Monday, August 29, 2016

a moment of clarity.

FILE UNDER: AMERICA

words.

"...While black men only make up six percent of the American population, they comprise a staggering seventy percent of NFL rosters. However, their power is mainly found on the field, since there are currently no African-Americans who are a majority owner of any team and no African-American CEOs or Presidents. The majority of NFL players are black, while the NFL fan base is 83 percent white and 64 percent male. These are people who pay staggering amounts of money to watch black men who have their bodies battered on the field. As long as they run and tackle, keep their helmets on, and their mouths shut, then they are acceptable to the white mainstream public. However, when black athletes choose to point their aggression not towards each other but to larger, systematic inequalities, that's when the backlash begins.

...What Kaepernick and Ali as black athletes unleash through their political activism is a rupture in what is expected of them and how their allegiance to this country has never been rightfully earned.

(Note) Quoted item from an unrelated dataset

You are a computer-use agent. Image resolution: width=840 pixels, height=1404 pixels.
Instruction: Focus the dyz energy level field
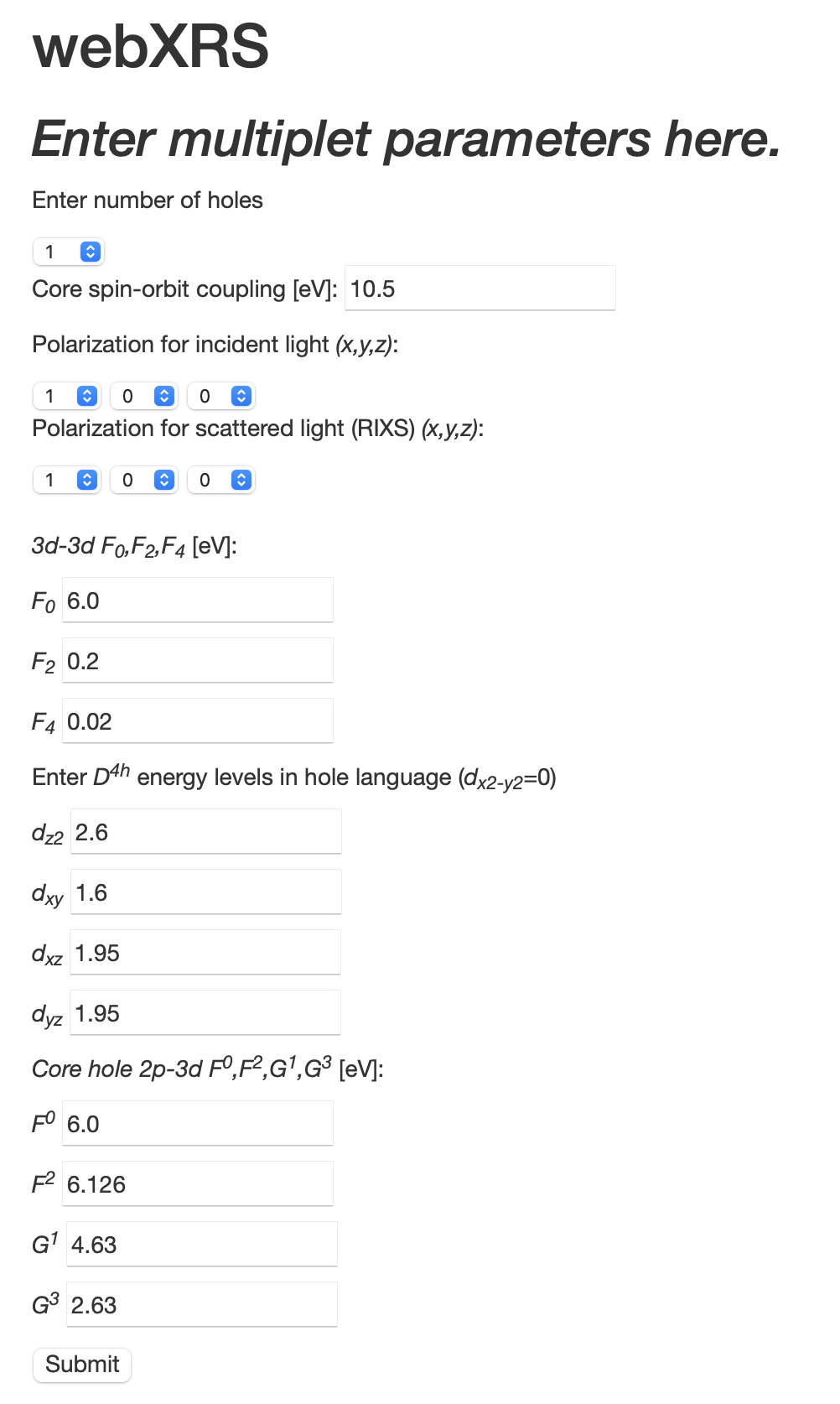(x=205, y=1013)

Toni Morrison once said, "In this country, American means white. Everybody else has to hyphenate." Kaepernick's protest, just as Ali's refusal to participate in the Vietnam War, tapped into an entrenched, historical fear of race in this country, that blackness is by default anti-American. This is why when gymnast Gabby Douglas did not place a hand over her heart for the pledge of allegiance during the 2016 Rio Olympics, she was heavily criticized to the point where she released a public apology. Meanwhile, white shot-putters Ryan Crouser and Joe Kovacs kept their hands down at their side and no one questioned them. Whiteness is considered to be intrinsically American; therefore, a white athlete's allegiance to the flag is assumed whereas with black athletes, it is more heavily enforced. White people want minorities to pledge their allegiance to the flag and stand for the National Anthem because then it reinforces the false belief that everyone is equal and uniformly protected under the law and constitution. It is a form of cognitive dissonance that African-Americans are coerced into believing in; they are encouraged to forget that the flag's creation transpired when African-Americans were still slaves and that the full version of the National Anthem condemned slaves who sought to fight with the British people in order to achieve freedom.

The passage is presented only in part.